# Fragmento para leer
=-=-=

No es nada nuevo. Estados Unidos proclamó que éste era el “siglo americano” desde hace décadas, junto con toda la retórica casi desde el origen del país de que éste era ahora el “pueblo elegido”. Así se exaltó durante los inicios de la Segunda Guerra Mundial, y fue después de ella cuando este país surgió como la potencia suprema del planeta. Como recordó recientemente el historiador Andrew Bacevich, de la Universidad de Boston, en un ensayo en Chronicle of Higher Education, fue Henry Luce, editor de Life, quien en 1941 definió eso del “siglo americano” como un tiempo en el que Estados Unidos “compartiría” tanto su Constitución como sus productos con el mundo. Además, tendría una misión casi religiosa: “ahora tenemos que ser el buen samaritano del mundo entero”, y que eso implicaba responder a un deber “como la nación mas poderosa y vital del mundo… para ejercer sobre el mundo el impacto pleno de nuestra influencia para los propósitos que veamos convenientes y por los medios que consideremos convenientes”.
Esa retórica continúa casi textual hoy día. Mitt Romney, el favorito de los precandidatos presidenciales republicanos, recientemente pronunció un discurso en el que afirmó que “este siglo tiene que ser un siglo americano, en el cual América tiene la economía más fuerte y el poder militar más fuerte del mundo”.
El presidente Barack Obama afirmó que Estados Unidos es “la única nación indispensable en los asuntos mundiales, y mientras sea presidente, mi intención es mantenerla así”. En su informe a la nación a finales de enero agregó: “América está de regreso. Cualquiera que les diga otra cosa, cualquiera que les diga que está en declive o que nuestra influencia ha disminuido, no sabe de lo que está hablando”.
Pero claro que todos saben que Estados Unidos pierde su supremacía mundial en todos los rubros, menos uno.
Bill Ayers, veterano activista contra las guerras, desde los 60 hasta ahora, comentó a La Jornada hace poco: “vivimos en una potencia imperial en declive económico, político y cultural, pero que sigue siendo la potencia militar suprema del mundo; eso es sumamente peligroso para todos”.

=-=-=

# Registros de datos
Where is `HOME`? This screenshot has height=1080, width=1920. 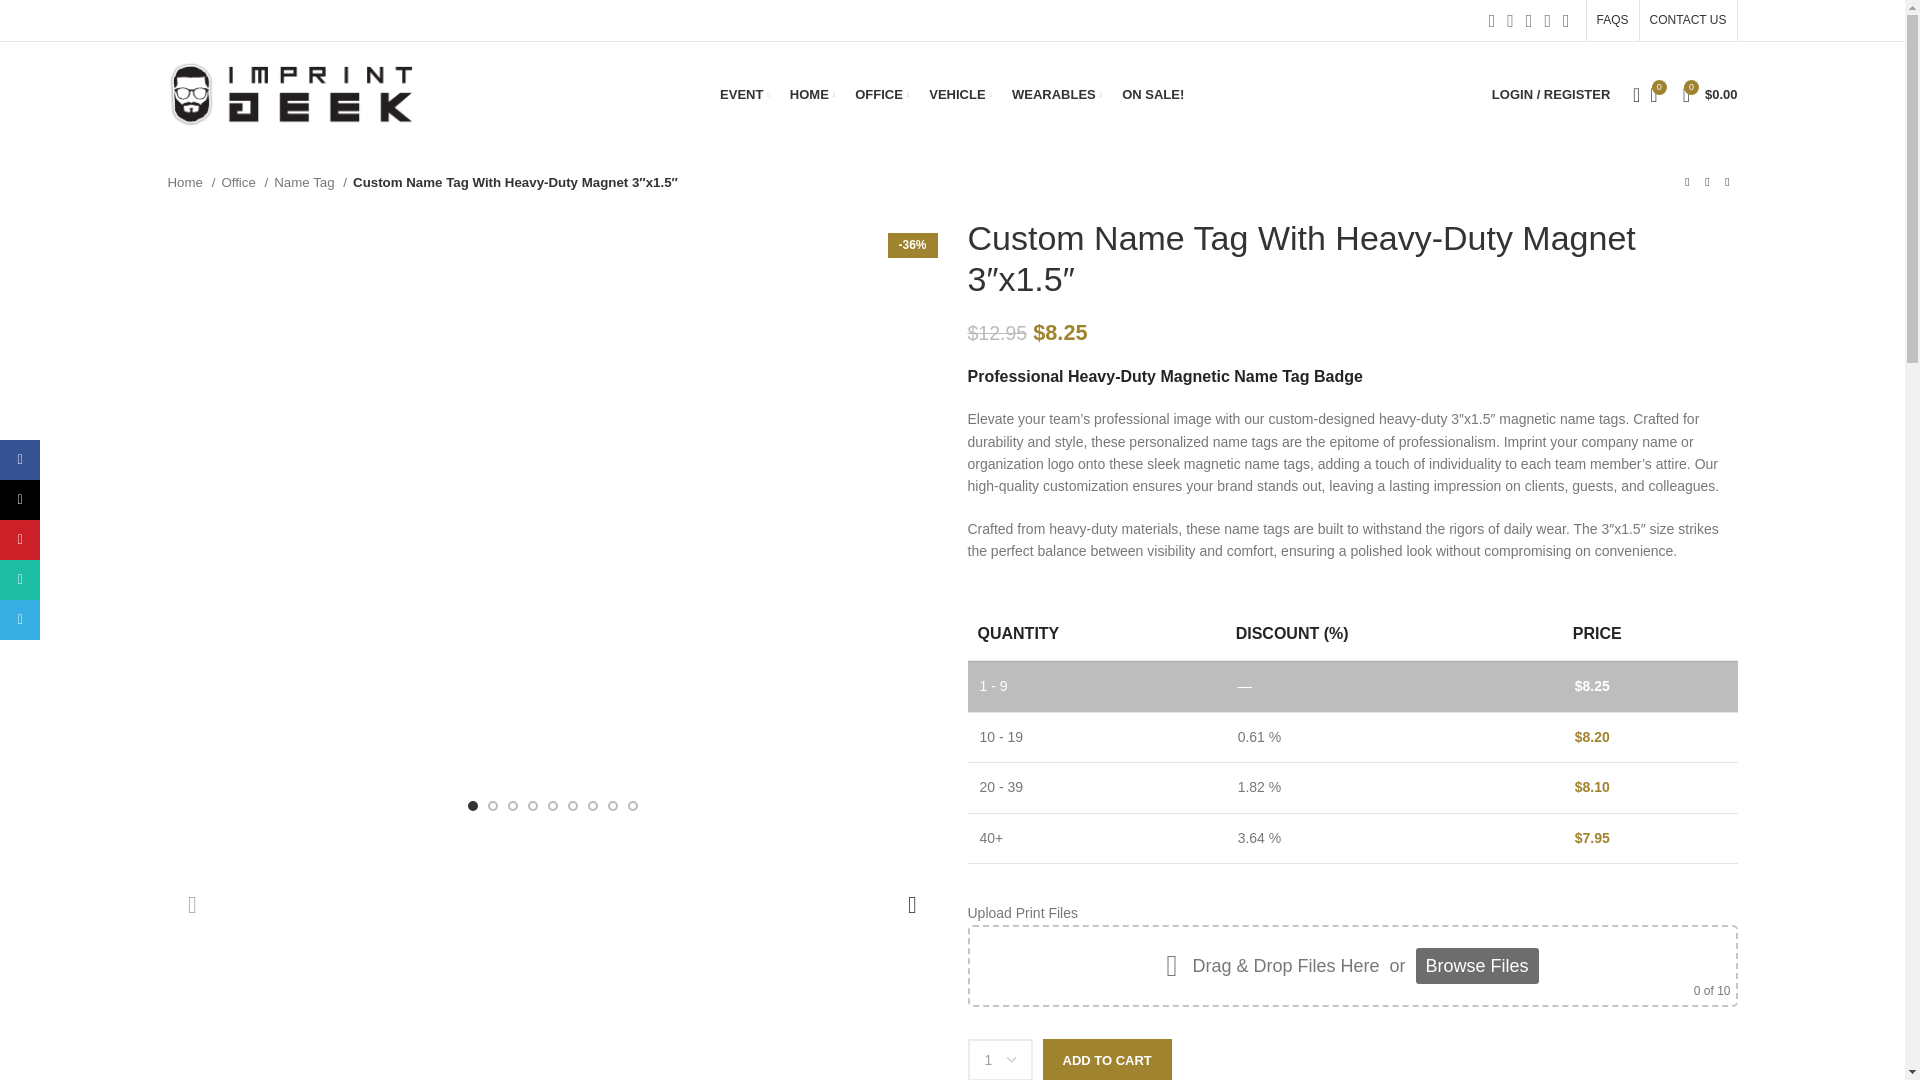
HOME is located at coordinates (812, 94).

=-=-=

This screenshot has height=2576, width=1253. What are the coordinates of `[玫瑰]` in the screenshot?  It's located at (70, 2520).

=-=-=

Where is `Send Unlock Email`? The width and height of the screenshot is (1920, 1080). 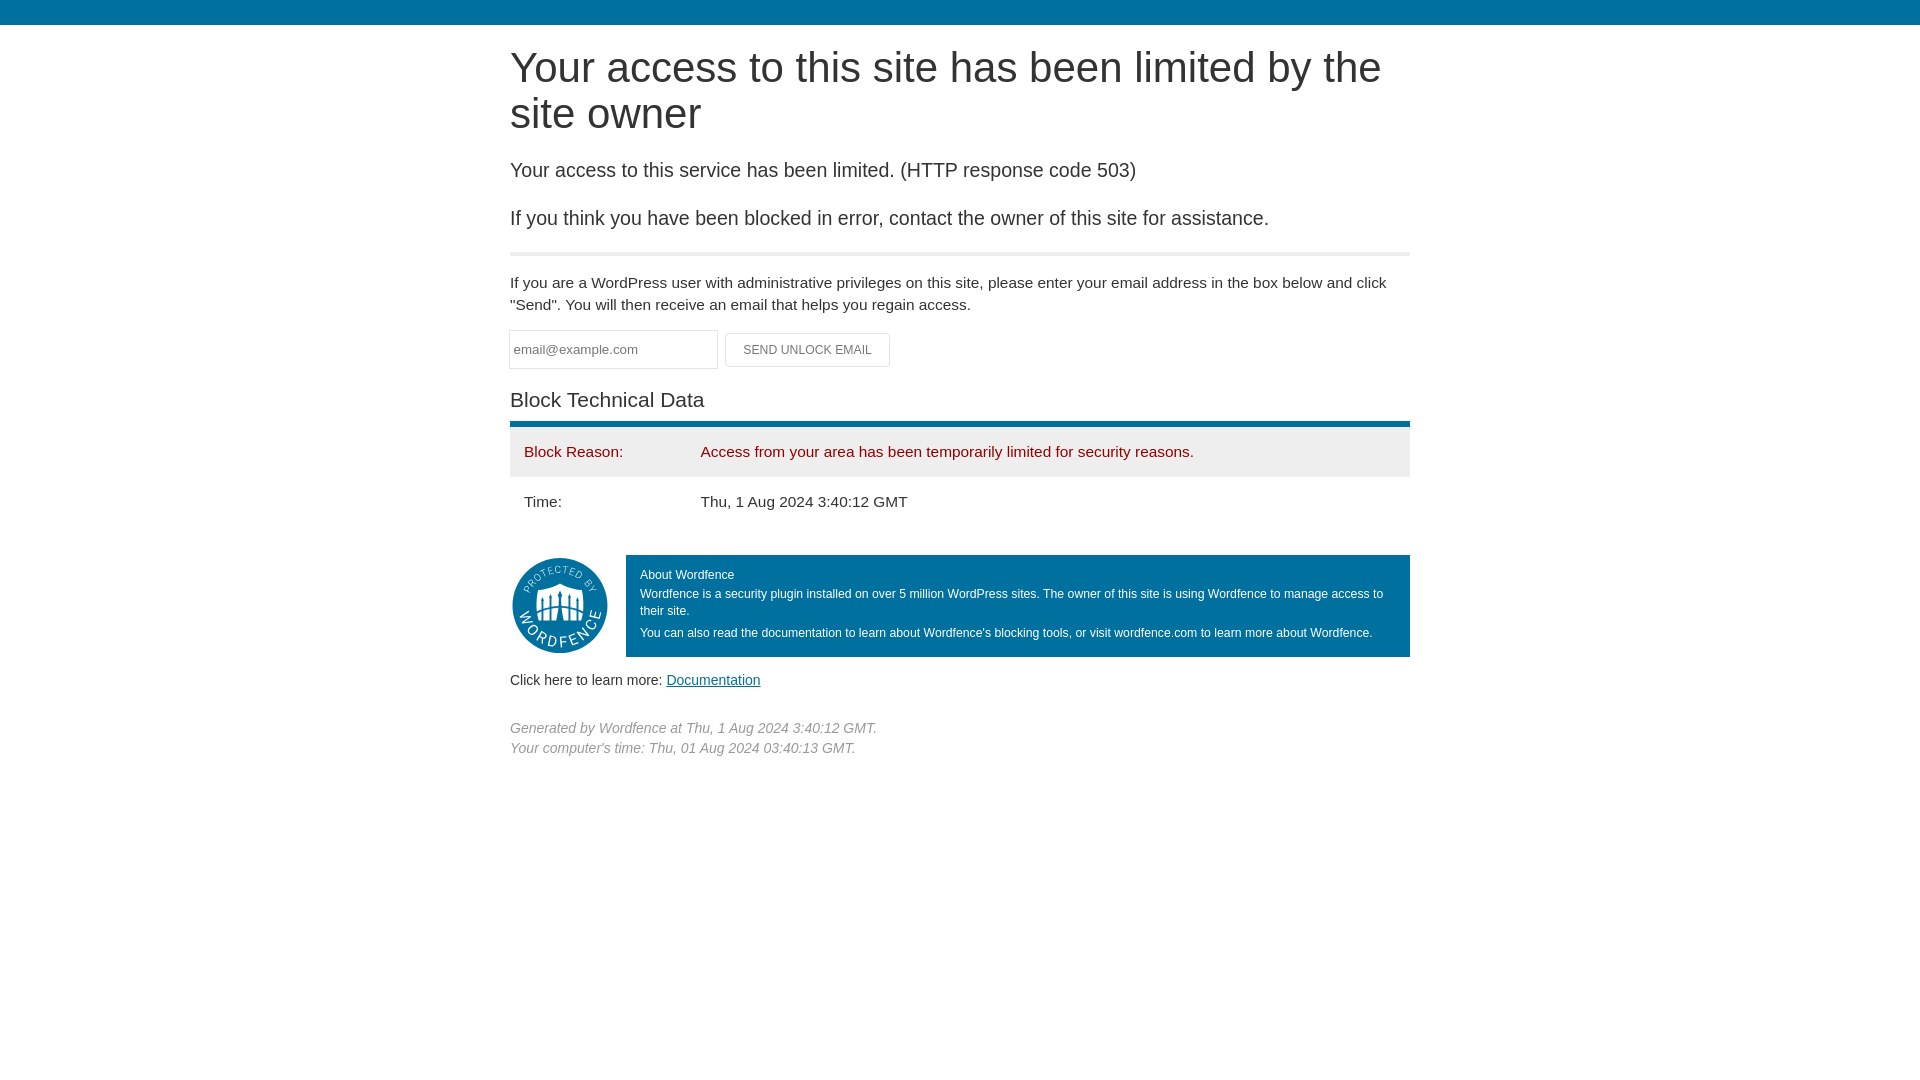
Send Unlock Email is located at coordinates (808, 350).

=-=-=

# Completa lo siguiente
[A] Resume en dos oraciones el fragmento sobre el “siglo americano”.
[B] Continúa el fragmento sobre el “siglo americano” a partir del punto en que termina.

# Tareas resueltas
[A] Desde hace décadas, Estados Unidos proclama que este es el “siglo americano”, idea que Henry Luce, editor de Life, definió en 1941 como un tiempo en que el país compartiría su Constitución y sus productos con el mundo y ejercería su influencia con los propósitos y medios que considerara convenientes. Esa retórica continúa hoy en boca de Mitt Romney y Barack Obama, aunque Estados Unidos pierde su supremacía en todos los rubros salvo el militar, lo que Bill Ayers califica de sumamente peligroso para todos.

[B]
Esta insistencia casi histérica en ser “la potencia militar sin igual” se promueve de mil maneras todos los días en este país. Casi todo acto deportivo incluye un rito de homenaje a los militares. En la televisión se promueve el estreno de una nueva película de Hollywood, Acto de valor, que se distingue porque todo el elenco es integrante de la fuerza de operaciones especiales SEALs (la que asesinó a Osama Bin Laden). Los juegos de video más promovidos son los de guerra. El anuncio publicitario más reciente de la marina en televisión afirma que ese servicio militar es “a global force for good”, frase que tiene dos sentidos: “una fuerza global para el bien” y “una fuerza global para siempre”.
La cúpula política y varios sectores de este país parecen no hartarse de sangre.
Mientras tanto, la música se escucha en las catacumbas de Nueva York y en otras partes por todo este país. La convivencia entre versos, ritmos y armonías rescata milagrosamente la vida abajo mientras se debate la muerte arriba. Ojalá un día toda esa música salga a la superficie y alcance tal volumen que calle los tambores de guerra. Tal vez entonces se podrá empezar a limpiar tantas manchas rojas que empapan la historia de este siglo que dicen que es americano, pero que es de todos nosotros.